Wednesday, 9 June 2010
Thought for the Day: Poorly
But in spite of times when I have been severely uncomfortable I've still gone to work. There seems to be two schools of thought on this one. There's the 'if you're ill you're ill' camp who advocate taking leave for all but the most minor ailments and the 'struggle on regardless' crew who have to have limbs dropping off and be trailing a drip before they'd contemplate a day off.
As I've got older I've increasingly steered towards the latter point of view, hence my decision to turn up today. My altruistic self stresses things like responsibility and being dependable whilst the self seeking part of my nature thinks about the tedium of catching up and effect of taking unplanned time off on future workload. All seem valid concerns to me. And I might not have been effective as when I'm feeling chipper but still achieved a fair amount, probably with no adverse consequences for my future health or length of recovery time - I'll let you know if I am wrong if I'm still able!
Interestingly I've read that our reactions to our children's illnesses when they are young affect their attitudes to how they respond to unpleasant symptoms throughout their adult life. If we cosset them everytime they say they're feeling poorly sickness behaviour is reinforced. The sneaky little beggars also take note of what parents do when they feel unwell and learn from that too (see this abstract for an example)!

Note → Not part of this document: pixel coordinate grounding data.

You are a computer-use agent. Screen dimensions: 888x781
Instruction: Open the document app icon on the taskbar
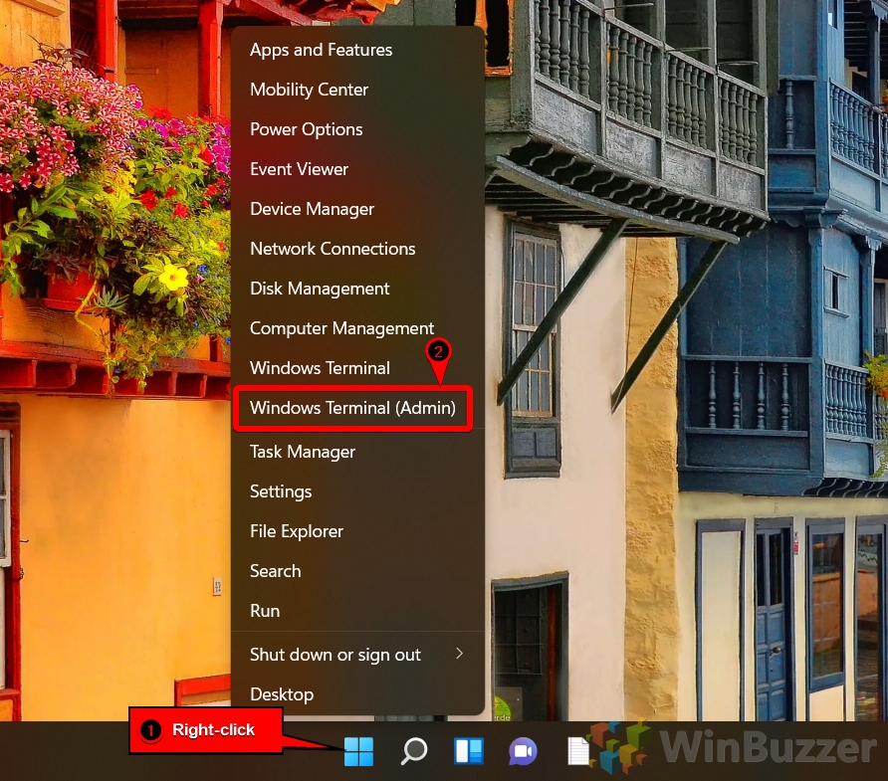point(577,752)
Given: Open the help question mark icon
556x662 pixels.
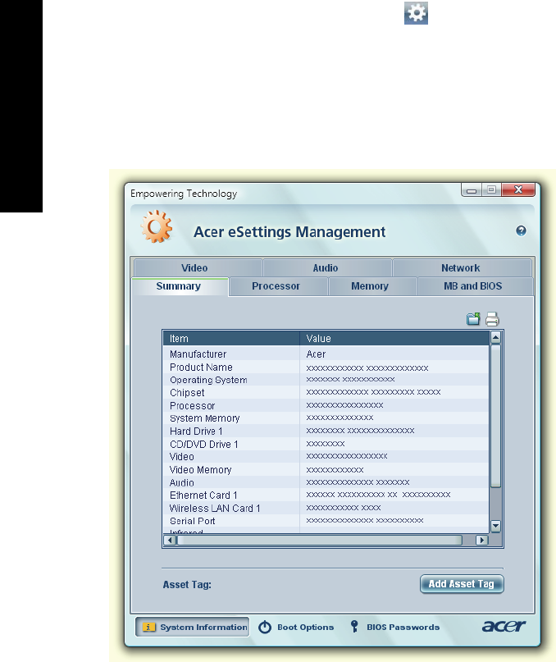Looking at the screenshot, I should click(521, 231).
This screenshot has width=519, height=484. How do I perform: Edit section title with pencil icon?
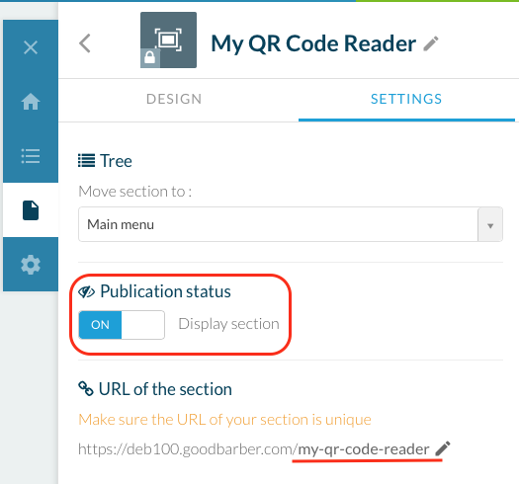(x=431, y=44)
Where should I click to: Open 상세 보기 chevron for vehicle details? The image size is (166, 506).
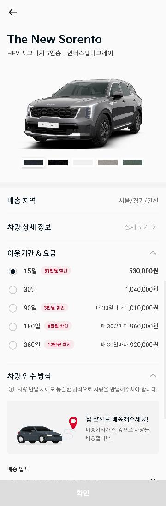[x=154, y=227]
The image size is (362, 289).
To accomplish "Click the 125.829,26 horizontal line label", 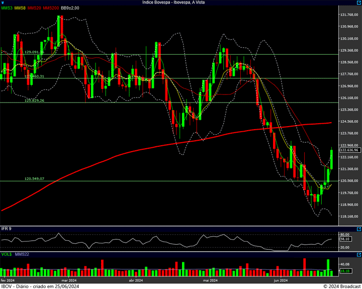I will 34,101.
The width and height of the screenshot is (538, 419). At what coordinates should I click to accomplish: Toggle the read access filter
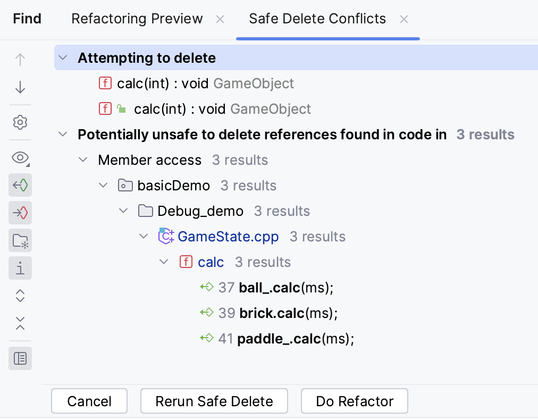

So my musing for the day leads me to conclude that serious symptoms shouldn't be shrugged off and need to be investigated within the appropriate time frame. So it's worth knowing about, for example, the symptoms of meningitis or stroke, where fast action is essential. Spreading infection around is also a consideration especilally, if like me, you work with people who are more adversely affected by bugs that our normal superhuman immune systems can shake off. But it's also helpful to reflect on our behaviour when we've contracted minor 'lurgies' and seeing whether our reaction is overstated. If it is, it might be a wake up call to think about why there's a need to avoid work. It's certainly a question that employers are asking more and more in these hard times.